Alexei Navalny in 'Navalny'.
Image: Encounters

After two years of online-only, the 24th edition of this year’s Encounters International South African Documentary Festival returns to physical screens at CineCentre Killarney and The Bioscope in Johannesburg, and to The Labia in Cape Town. As always, there is a wide variety of local and international documentaries to choose from. Here are some suggestions to help you plan your viewing:

INTERNATIONAL DOCUMENTARIES

NAVALNY

Shot in real-time as the scandal surrounding his alleged poisoning by agents of President Vladimir Putin's regime grabbed global headlines in 2020 unfolded, director Daniel Roher’s fly-on-the-wall examination of Russian opposition leader Alexei Navalny’s fight to expose the truth of what happened to him, his eventual return to Russia and his immediate arrest by the authorities is as gripping as any thriller.

The story ends before the invasion of Ukraine but the picture it paints of the lengths to which the Putin regime will go to suppress opposition and criticism is chilling and offers a timely reminder why the Russian leader continues to be one of the most frightening figures in geopolitics.

WATCH | 'Navalny' trailer.

THE CONDUCTOR

Director Bernadette Wegenstein makes satisfying use of her behind-the-scenes access to world-renowned classical conductor Marin Alsop in this inspiring tribute to Alsop's life.
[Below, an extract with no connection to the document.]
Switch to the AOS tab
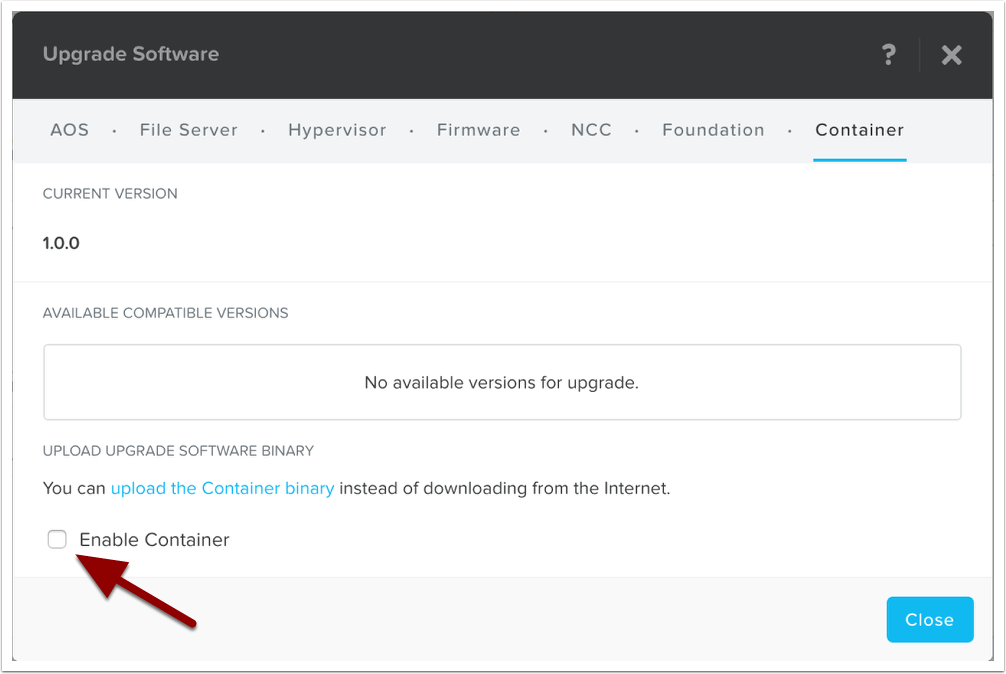 click(x=69, y=130)
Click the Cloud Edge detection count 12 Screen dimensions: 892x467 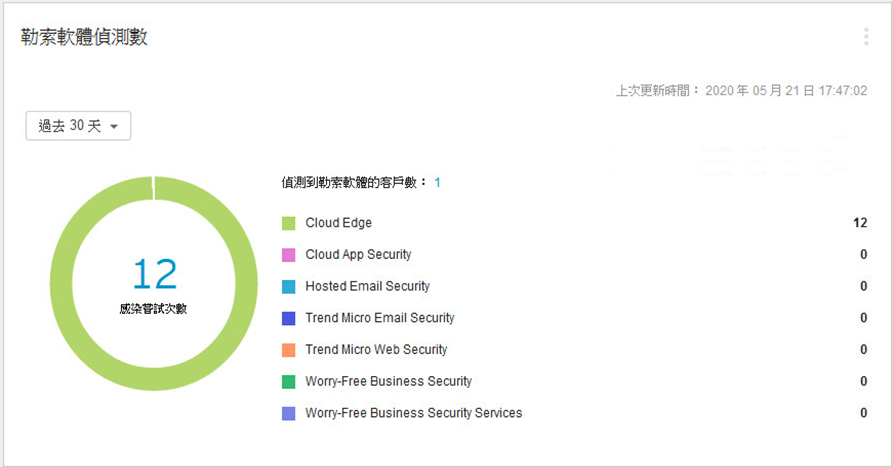859,223
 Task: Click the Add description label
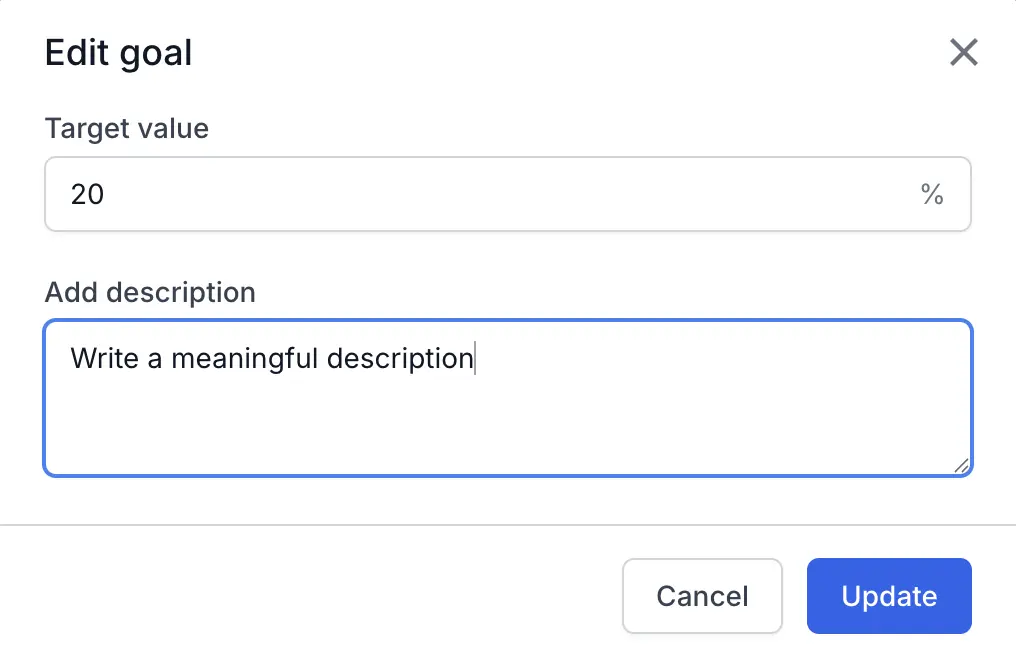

Alsop was determined to break through the protected glass ceiling by becoming the first woman to head an American orchestra.

The film follows Alsop through her busy life as a conductor in Baltimore, São Paulo and Vienna as she demonstrates her abilities. She is a passionate believer in the power of music to unite across social, gender and political divides.

WATCH | 'The Conductor' trailer.

CESÁRIA ÉVORA

Almost a decade after her death, singer Cesária Évora remains a beloved voice in world music and national treasure of her homeland, Cape Verde. It's directed by Portuguese filmmaker Ana Sofia Fonseca, who depicts a complicated character suffering from depression, loneliness and insecurities in this intimate, archive-rich production. Évora was a late bloomer who only found success in her 50s. She drank and chain-smoked well after she knew it was time to quit.

WATCH 'Cesária Évora' trailer.

THREE MINUTES — A LENGTHENING

Bianca Stigter’s movie is a powerful, poignant meditation on memory, loss and the power of film as a medium to shape them. It takes as its subject three minutes of footage shot in 1938 during a Jewish family’s holiday in Poland and discovered 70 years later by a man named Glenn Kurtz in his parents’ closet.

What follows is a masterful piece of celluloid detective work that relies solely on the three minutes of ghostly footage of people whose fates would be sealed by the terrible events of the Holocaust. As Kurtz attempts to microscopically analyse as many clues as he can from the footage, Stigter almost manages to bring these unknown people so fully back to life that for a brief moment we can imagine a world in which their lives hadn't ended so tragically.

WATCH | 'Three Minutes – A Lengthening' trailer.

THE LIVING RECORD OF OUR MEMORY

A tribute for cineastes to the organisations, historical figures and present day heroes of film restoration who have, through eccentric personal determination and clever wheeling and dealing, made it possible for some of the most significant films in cinema history to be seen across generations. It’s a fascinating technical examination of the fragility and temperamental nature of physical film that reminds us of the necessity of its preservation.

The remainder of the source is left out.